Adjustment, the Timeless Adjustment
Mike Wyatt has shared a simple yet effective method for calibrating Digital Multimeters (DMMs) using a precision resistor and a thermistor. This approach, while not perfect for metrology experts, can still be useful for general calibration purposes.
The Calibration Process
The calibration process includes the use of a precision resistor and a 1% thermistor, along with a standard dual banana plug. The assembly, housed in a 3D-printed casing, is designed for precision measurements with two wires.
- Calibration using a Precision Resistor:
Connect the precision resistor of a known accurate resistance value to the DMM, set to measure resistance. Measure the resistor’s value with the DMM. Compare the reading to the resistor’s certified value. If the reading deviates beyond acceptable limits, adjust the DMM’s calibration settings accordingly. This confirms the DMM’s resistance measurement accuracy.
- Calibration Using a Thermistor:
Place the thermistor in a controlled temperature environment. Measure the thermistor resistance with the DMM. Convert the measured resistance to temperature using the thermistor’s calibration data. Verify the DMM’s accuracy for low resistance and temperature-related resistance measurements. Adjust the DMM if necessary.
Detailed approaches include starting by zeroing or offsetting the meter with open or short circuit as required. Measuring precision resistors over a range of values covering the DMM’s scale is also crucial. For thermistors, stabilizing temperature before measurement is essential due to their sensitivity. Documenting each measurement and adjustment helps maintain calibration traceability.
Practical Considerations
For practical calibration, consider using a laboratory setup with a voltage/current source (if voltage or current scales need calibration), precision resistance elements, and temperature-controlled environments for thermistor-based tests. After measurement, calibration adjustments are made via internal DMM trim pots, software calibration modes, or external calibration tools depending on the DMM model.
Benefits of the Method
The precision resistor provides a stable reference to check and adjust the DMM’s resistance measurement circuit. The thermistor adds a temperature-dependent resistance value useful for verifying temperature measurement or resistance that changes with temperature, testing the response linearity and sensitivity of the DMM’s resistance measurement function.
The integrated thermistor helps differentiate between the ambient temperature and the meter's temperature. Bench meters tend to get warmer than hand-held units during operation, which can affect measurements.
In conclusion, calibrating a DMM with a precision resistor and thermistor involves applying known stable resistance values, taking careful measurements, comparing against standards, and adjusting the DMM settings to reduce measurement errors. While the process does not necessarily require extensive debate, it provides a practical and effective solution for maintaining the accuracy of digital multimeters.
[1] Signal Conditioner Calibration using Precision Components and Stability Controls. (n.d.). Retrieved from [https://www.tek.com/content/dam/tek/docs/application-notes/signal-conditioning/tektronix-signal-conditioner-calibration-using-precision-components-and-stability-controls.pdf]

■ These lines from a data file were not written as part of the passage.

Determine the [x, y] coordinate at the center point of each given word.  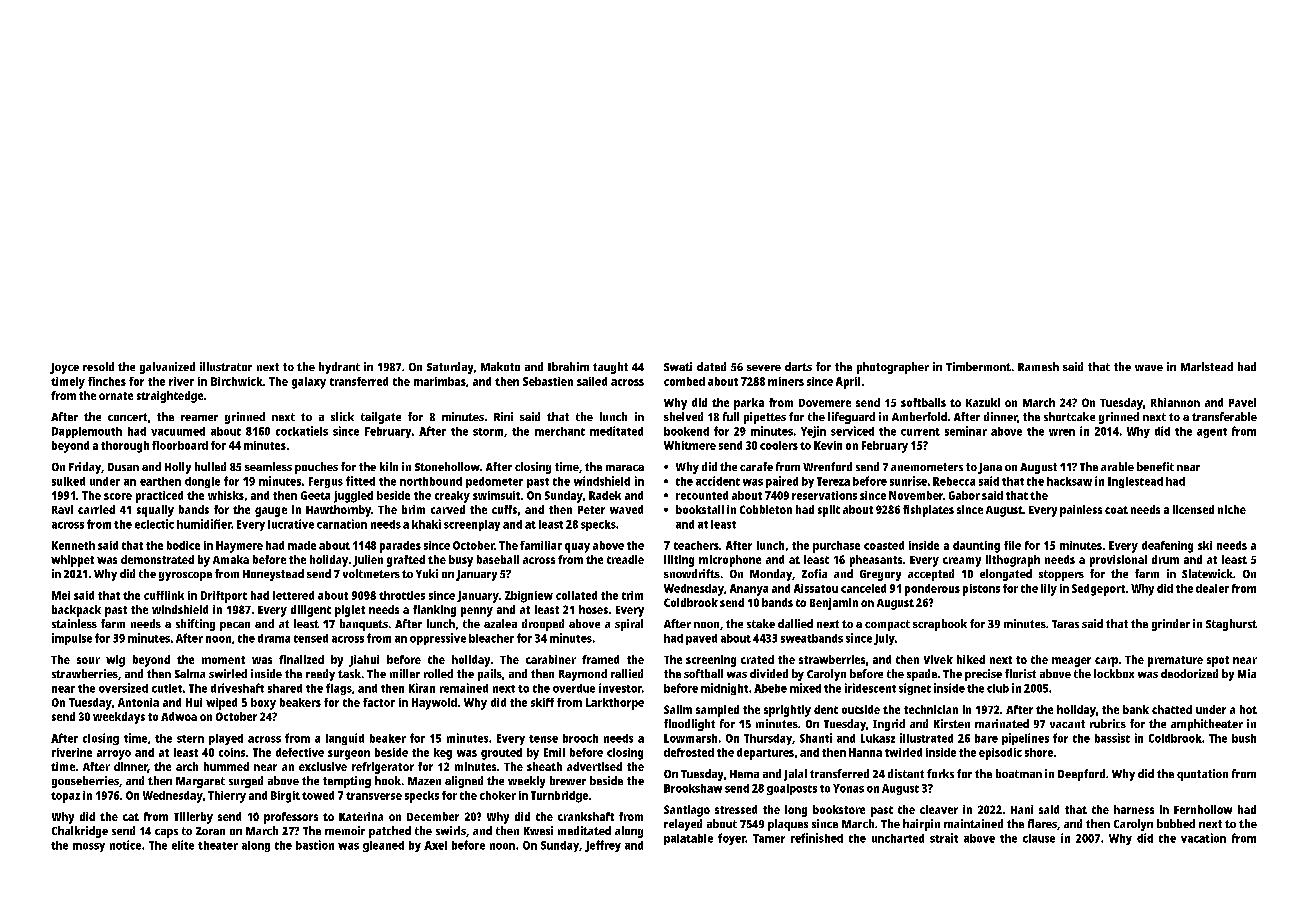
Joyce [64, 368]
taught [610, 368]
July [884, 639]
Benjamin [834, 604]
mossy [89, 847]
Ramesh [1038, 366]
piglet [350, 611]
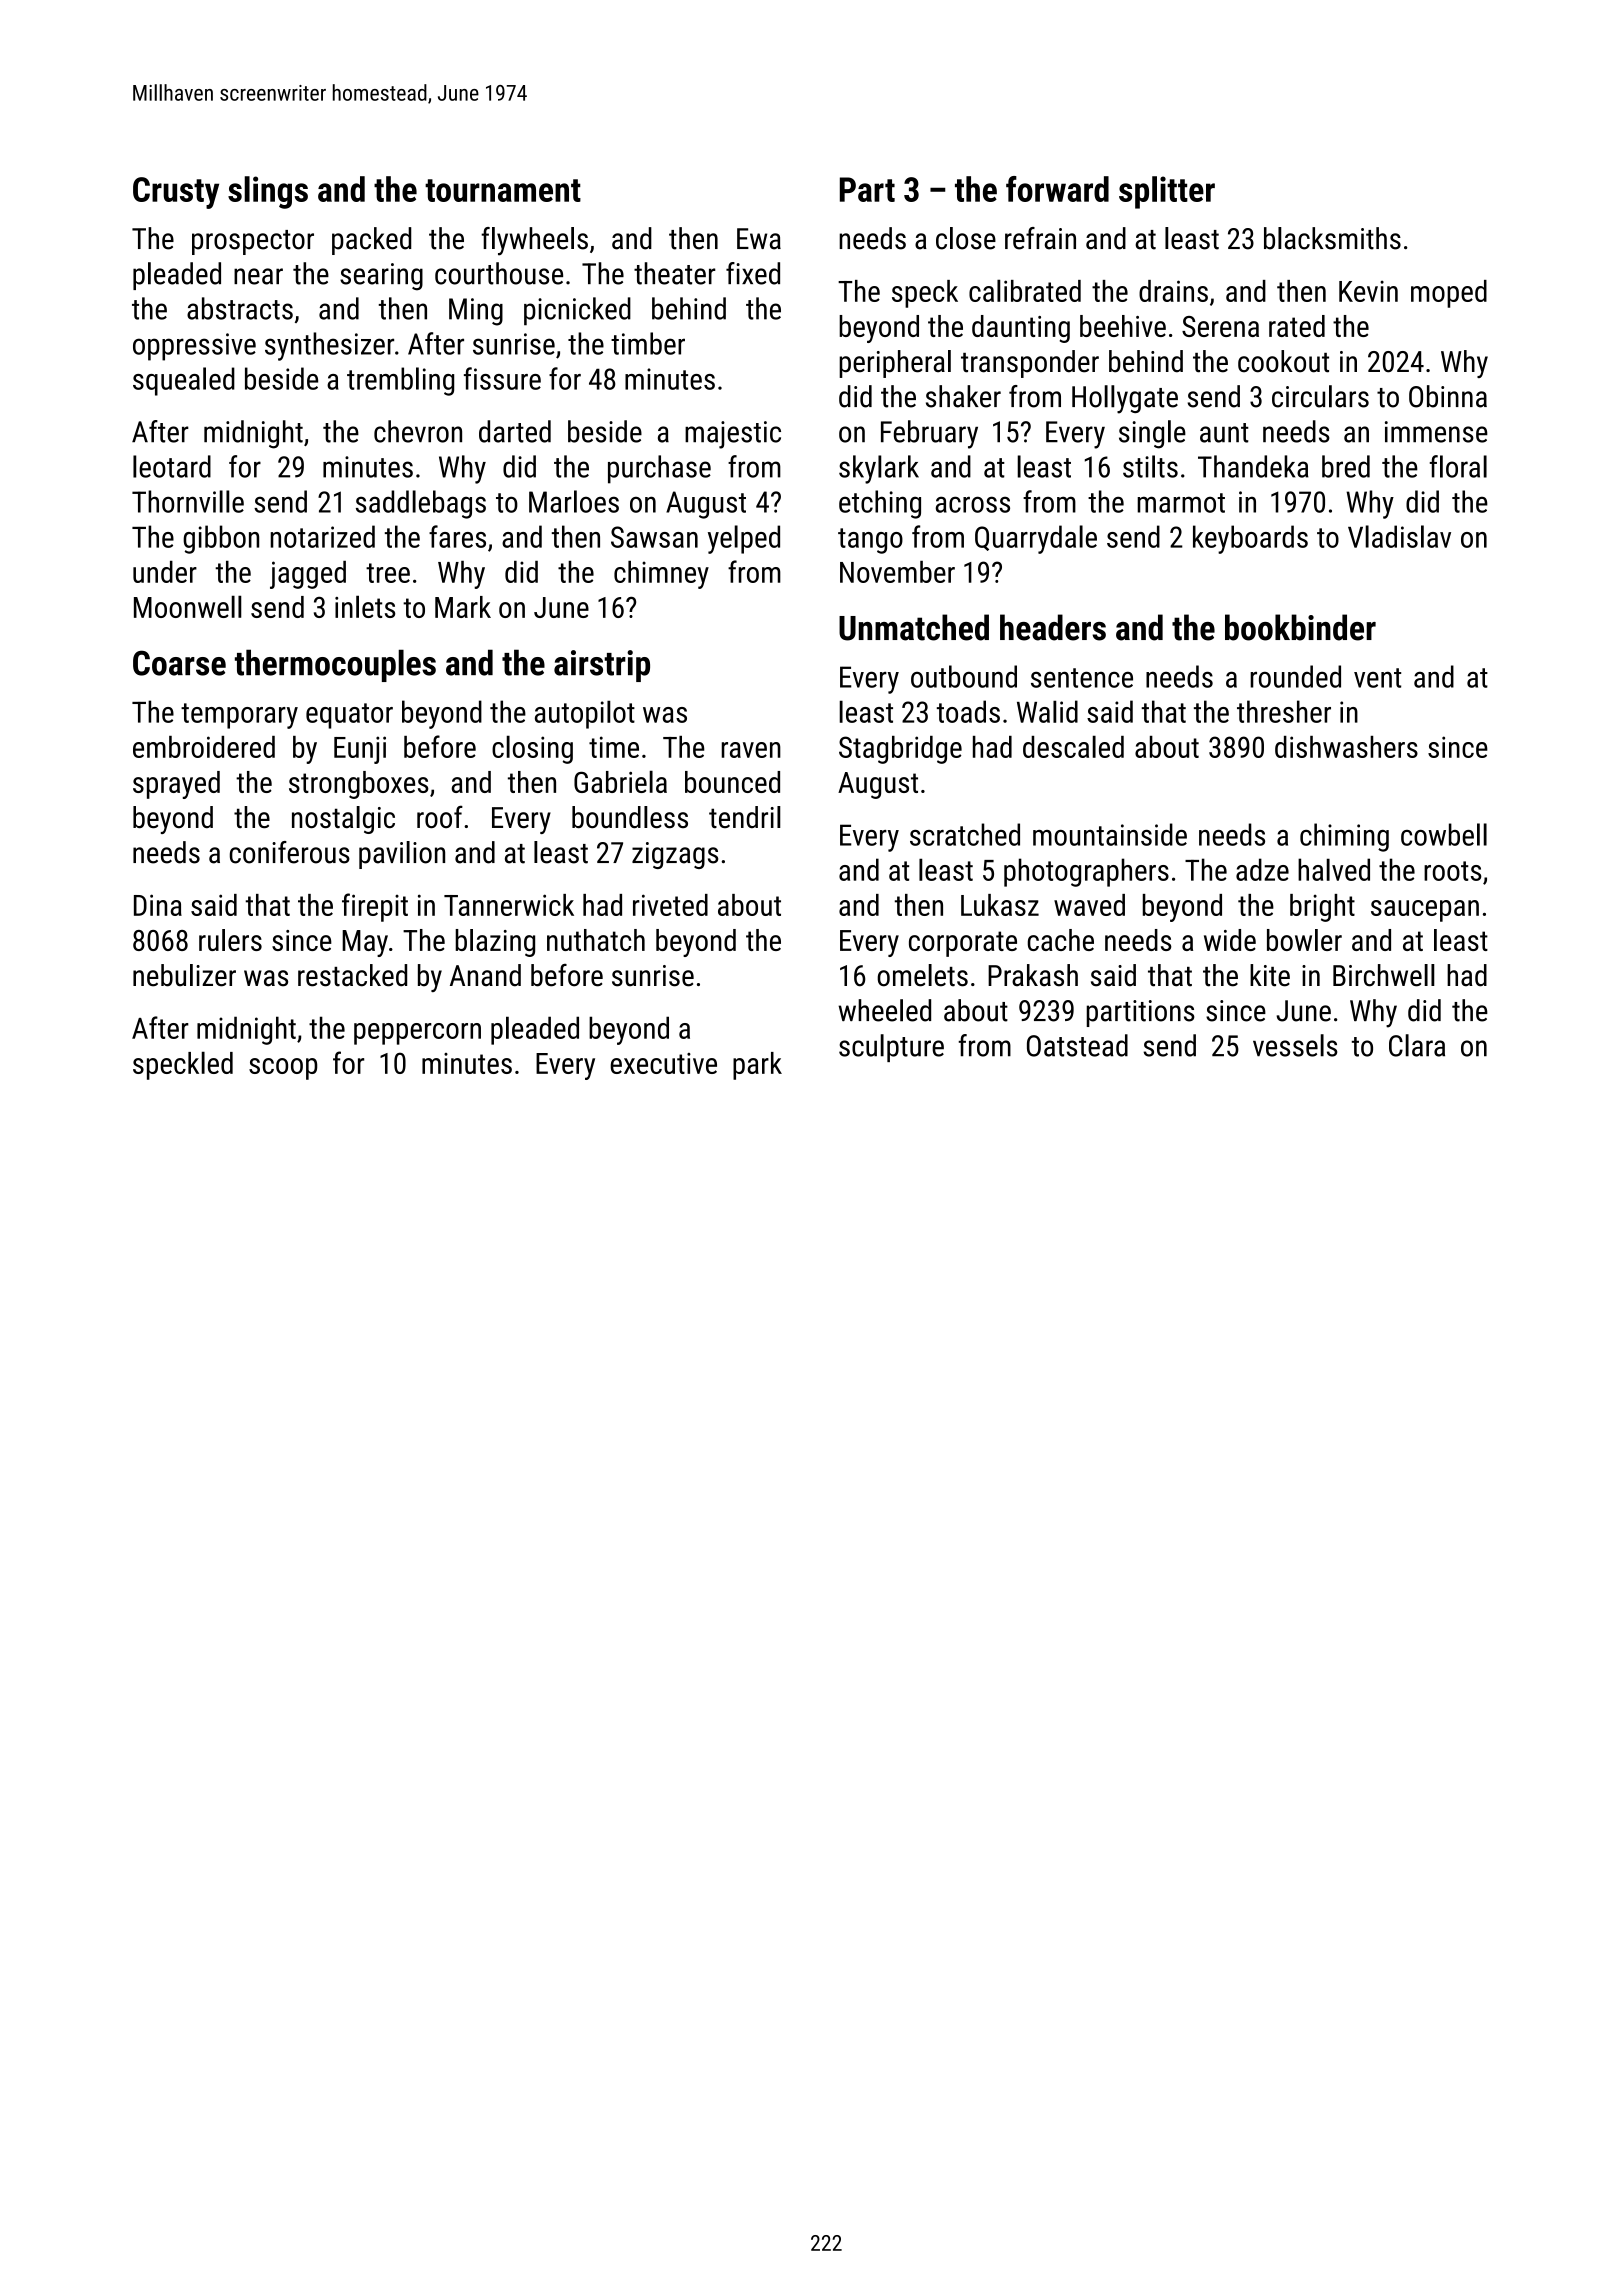 This image has height=2292, width=1620. Describe the element at coordinates (253, 242) in the image. I see `prospector` at that location.
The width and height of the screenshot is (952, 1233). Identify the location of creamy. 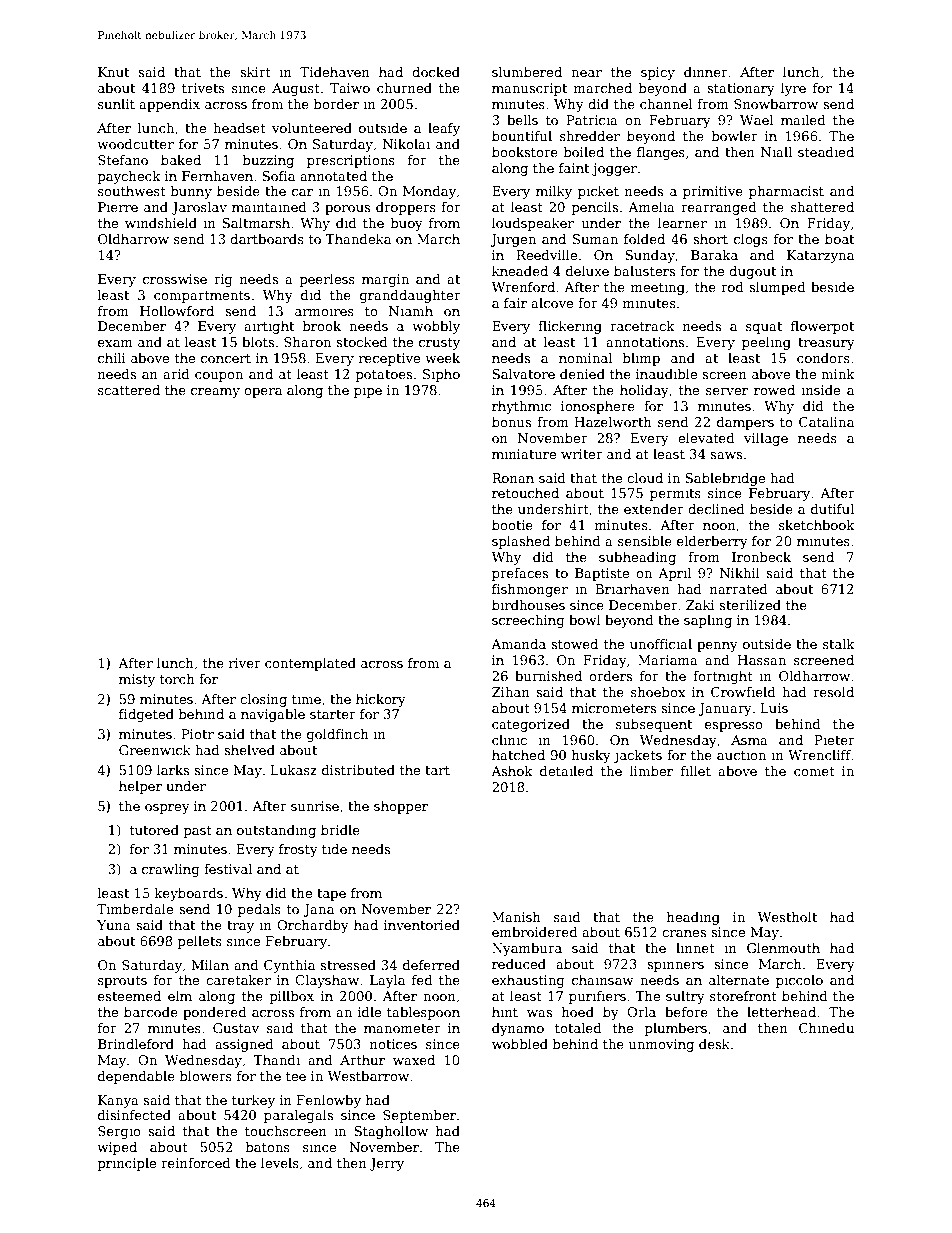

[2] Scale Calibration. (n.d.). Retrieved from [https://www.tek.com/content/dam/tek/docs/application-notes/oscilloscope/tektronix-oscilloscope-scale-calibration.pdf]
The utilization of a precision resistor and a thermistor in the calibration process of Digital Multimeters (DMMs) allows for precise measurements for both resistance and temperature-related parameters. This method, while not as complex as metrology-grade calibration, is a practical and effective solution for maintaining the accuracy of digital multimeters, relying on stable reference values, careful measurements, and calibration adjustments for reducing measurement errors. Electronics and technology are vital components, with the precision resistor providing a stable reference for resistance measurement, and the thermistor adding a temperature-dependent resistance value for verifying temperature measurements.